Nach seiner Bekehrung hatte Petrus ohne Zögern alles verlassen, um Jesus, seinem Meister, der ihn berief, mit Hingabe nachzufolgen. Wie viele kostbare Erfahrungen hat er seither im vertrauten Umgang mit Ihm gemacht, obwohl jeder Tag anstrengende, mühevolle Arbeit mit sich brachte! Jünger des vollkommenen Dieners zu sein, der seine Kraft in beispielloser Hingabe an Gott im Dienst unter den Menschen verzehrte, trug auch den Zwölfen viele Mühsale ein. Und wenn ihr Herr auf Schritt und Tritt «den Widerspruch der Sünder» gegen sich erduldete (Heb 12,3), so blieben auch sie nicht davon verschont.

Bereitgestelltes Material:

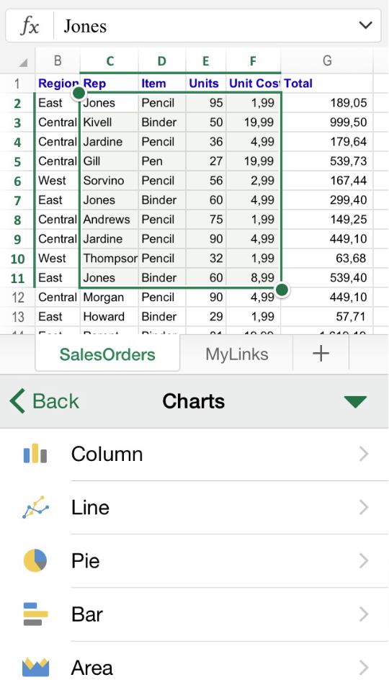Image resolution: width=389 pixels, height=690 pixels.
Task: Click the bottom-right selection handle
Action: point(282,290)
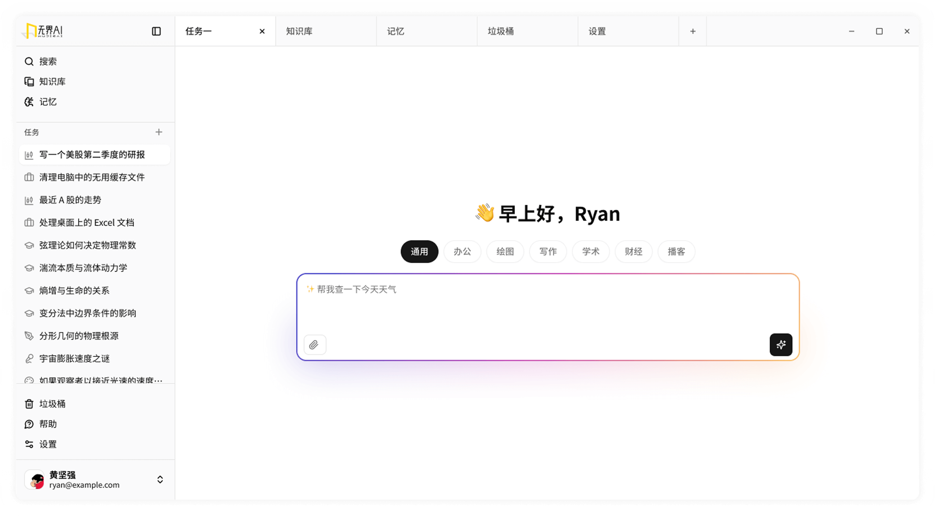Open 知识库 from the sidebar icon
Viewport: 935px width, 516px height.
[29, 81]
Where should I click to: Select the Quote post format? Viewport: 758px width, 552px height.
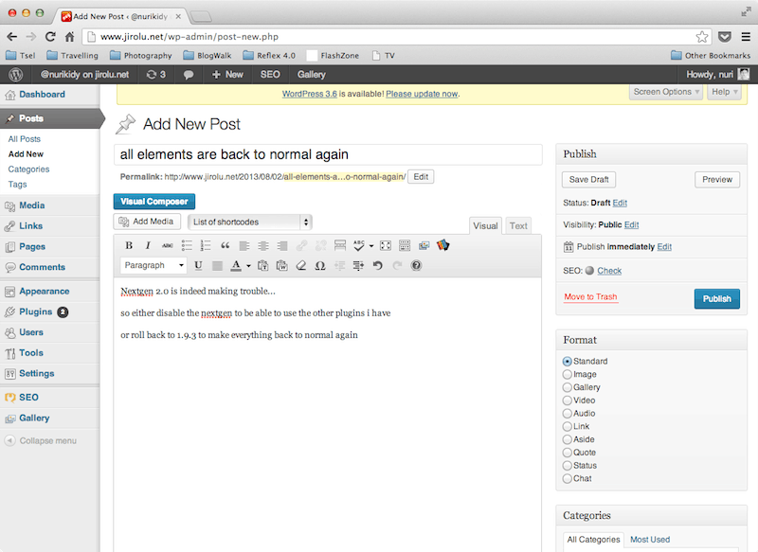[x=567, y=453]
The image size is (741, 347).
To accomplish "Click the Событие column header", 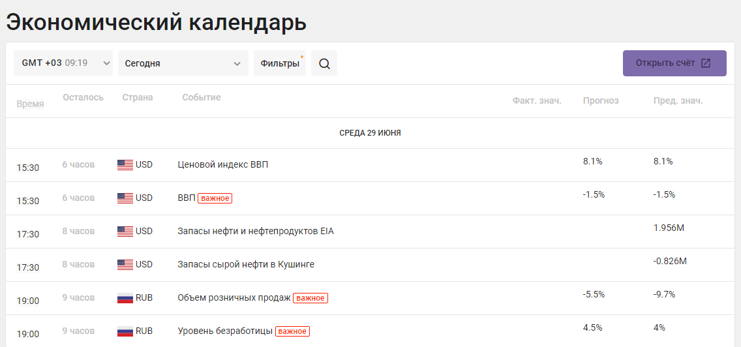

Aufgabenstellung:
1. Kannst du aus dem Text über Petrus den Abschnitt wortgetreu ausgeben, der bei „Nach seiner Bekehrung“ beginnt und bei „nicht davon verschont.“ endet?
2. Wie geht der Text über Petrus nach seinem letzten Satz weiter?
Die Auflistung spielt hierfür keine Rolle.

Antworten zur Übung:
1.
Nach seiner Bekehrung hatte Petrus ohne Zögern alles verlassen, um Jesus, seinem Meister, der ihn berief, mit Hingabe nachzufolgen. Wie viele kostbare Erfahrungen hat er seither im vertrauten Umgang mit Ihm gemacht, obwohl jeder Tag anstrengende, mühevolle Arbeit mit sich brachte! Jünger des vollkommenen Dieners zu sein, der seine Kraft in beispielloser Hingabe an Gott im Dienst unter den Menschen verzehrte, trug auch den Zwölfen viele Mühsale ein. Und wenn ihr Herr auf Schritt und Tritt «den Widerspruch der Sünder» gegen sich erduldete (Heb 12,3), so blieben auch sie nicht davon verschont.

2.
Doch kommen wir hier nun zu einer überaus wichtigen Frage: Ist, was Petrus erlebte und bisher unter Nachfolge verstand, der ganze Sinn, das wahre Wesen der Nachfolge Christi, zu der heute jeder wiedergeborene Christ berufen ist?

Viele Christen werden diese Frage bejahen. Sie haben – wie Petrus – diesen Weg hinter Jesus her mit einer echten Bekehrung begonnen, und wie Petrus bis dahin einem auf der Erde lebenden Christus und seinem Beispiel nachfolgte, so meinen dann auch diese Christen, es gehe nur um das. Und wenn Jesus in der Bergpredigt und anderen Belehrungen seinen damaligen Jüngern die sittlichen Grundsätze seines Reiches darlegte, so betrachten auch sie diese Grundsätze als das oberste Lebensgesetz, dem sie sich nun zu unterwerfen haben. Dabei wird jeder, der dies aufrichtig zu tun begehrt, bald merken, dass sich böse Neigungen und sündige Begierden in ihm regen, zu deren Bezähmung er kein anderes Mittel kennt, als den ständigen Kampf unter Zuhilfenahme der Gnade Gottes.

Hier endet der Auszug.